Blogging from A - Z about clothes
Once upon a time we lived in an old back-to-front cottage on the edge of a paddock of cows. We only had one neighbour, which was just as well because my older children were learning to play the bagpipes…
Every afternoon mouths fasten around blowpipes. Bags fill with air. Arms wing. Fingers feel for holes. And loud droning sounds float mournfully away over the fields.
Once a week my husband Andy drives the kids into town for their bagpipe lessons. Lessons, practise, lessons, practise… And then one day they are invited to join the local pipe band. They learn a new skill: marching. And they acquire a new item of clothing: a kilt.
Then April rolls around, the month of the Highland gathering where clans meet to toss the caber and throw the hammer, where crafty folks set up stalls to sell shortbread and tartan dressed dolls on sticks, and where pipe bands, from across the state, assemble to fill the air with droning stirring music that can be heard from miles away.
The boys thrust their arms into freshly ironed white shirts. They wind their tartan kilts around their waists. They buckle their belts and attach their sporrans and fix their ties. They pull up long white socks and tie their polished black shoes. They place black caps on their heads. They are ready to march. They are ready to play their pipes with the band.
Band after band marches through the streets of the village. Pipers piping. Drummers drumming. Scotland the Brave fills the air. Tears prick at my eyes. Why does the music of bagpipes stir up our emotions?
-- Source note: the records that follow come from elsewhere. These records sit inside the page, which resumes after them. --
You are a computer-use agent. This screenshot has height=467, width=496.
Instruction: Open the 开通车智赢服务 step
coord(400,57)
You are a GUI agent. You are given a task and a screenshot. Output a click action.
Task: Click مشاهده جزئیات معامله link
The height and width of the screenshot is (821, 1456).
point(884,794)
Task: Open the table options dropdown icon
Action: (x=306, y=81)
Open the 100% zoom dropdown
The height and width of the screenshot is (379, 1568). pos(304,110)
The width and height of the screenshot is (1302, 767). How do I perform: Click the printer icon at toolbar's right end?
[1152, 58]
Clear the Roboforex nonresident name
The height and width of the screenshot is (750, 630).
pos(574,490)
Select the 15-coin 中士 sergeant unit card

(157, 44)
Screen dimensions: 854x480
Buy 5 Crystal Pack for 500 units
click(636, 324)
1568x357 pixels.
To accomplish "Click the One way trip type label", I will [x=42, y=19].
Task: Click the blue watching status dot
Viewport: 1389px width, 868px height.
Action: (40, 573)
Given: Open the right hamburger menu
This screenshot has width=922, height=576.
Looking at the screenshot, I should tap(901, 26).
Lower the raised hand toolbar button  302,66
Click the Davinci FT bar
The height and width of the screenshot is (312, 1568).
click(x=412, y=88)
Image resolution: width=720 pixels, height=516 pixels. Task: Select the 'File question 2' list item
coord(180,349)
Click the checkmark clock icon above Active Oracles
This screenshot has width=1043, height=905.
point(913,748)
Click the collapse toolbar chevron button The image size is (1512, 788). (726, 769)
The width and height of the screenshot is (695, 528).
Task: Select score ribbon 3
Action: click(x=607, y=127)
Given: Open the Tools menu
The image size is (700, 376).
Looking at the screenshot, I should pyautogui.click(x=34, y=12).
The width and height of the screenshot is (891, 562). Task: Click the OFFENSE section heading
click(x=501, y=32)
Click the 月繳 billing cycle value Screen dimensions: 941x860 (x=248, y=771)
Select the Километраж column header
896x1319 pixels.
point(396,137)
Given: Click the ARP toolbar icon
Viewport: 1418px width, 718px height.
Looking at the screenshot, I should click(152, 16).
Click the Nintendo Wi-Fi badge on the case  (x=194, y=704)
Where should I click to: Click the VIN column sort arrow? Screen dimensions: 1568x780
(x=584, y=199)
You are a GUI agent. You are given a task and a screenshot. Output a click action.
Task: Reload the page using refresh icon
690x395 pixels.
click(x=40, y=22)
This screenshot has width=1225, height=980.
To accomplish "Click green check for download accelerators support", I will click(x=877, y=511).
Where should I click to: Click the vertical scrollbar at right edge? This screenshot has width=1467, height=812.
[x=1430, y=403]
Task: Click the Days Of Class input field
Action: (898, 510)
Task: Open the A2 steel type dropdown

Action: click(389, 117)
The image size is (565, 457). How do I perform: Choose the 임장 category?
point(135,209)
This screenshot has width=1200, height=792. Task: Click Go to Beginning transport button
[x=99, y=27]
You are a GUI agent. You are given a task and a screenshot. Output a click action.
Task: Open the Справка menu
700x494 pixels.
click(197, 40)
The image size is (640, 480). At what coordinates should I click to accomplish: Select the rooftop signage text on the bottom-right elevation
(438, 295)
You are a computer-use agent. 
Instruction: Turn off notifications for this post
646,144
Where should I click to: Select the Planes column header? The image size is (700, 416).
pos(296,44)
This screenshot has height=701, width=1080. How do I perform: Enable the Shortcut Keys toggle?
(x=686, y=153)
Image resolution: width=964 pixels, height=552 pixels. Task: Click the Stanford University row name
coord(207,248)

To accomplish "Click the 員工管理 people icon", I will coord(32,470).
The boys march by, stepping in time, cheeks billowing, bags thrust under their arms.
And then afterwards, I can’t find them. “Where were you?” I ask later, and my son Callum replies, “I had to lie down. I felt faint.” Despite legs poking out from the bottom of short kilts, traditional Scottish dress is heavy, not designed for a warm Australian day. I wonder how the men wearing the tall feathered headgear feel.
“I’m writing a post about kilts,” I tell my children. “Did you know I once lived in Scotland?” My girls gather around. They like to hear stories of my childhood. “I was only young, perhaps 4 or 5.”
“Did you have a kilt, Mum?”
“Oh yes! And a Scottish accent too. People used to say, ‘Say something for us!’”
“What did you say, Mum?”
“Anything. They just wanted to listen to my voice.”
“You had a kilt. You had a Scottish accent. You have red hair! Was your hair long, Mum?”
“You are Merida!”
I smile. I am Merida, the star of Pixar’s animated movie Brave. You didn’t know that, did you?
The bagpipes are no longer played. The kilts are no longer worn. The cows have disappeared. Merida is much older.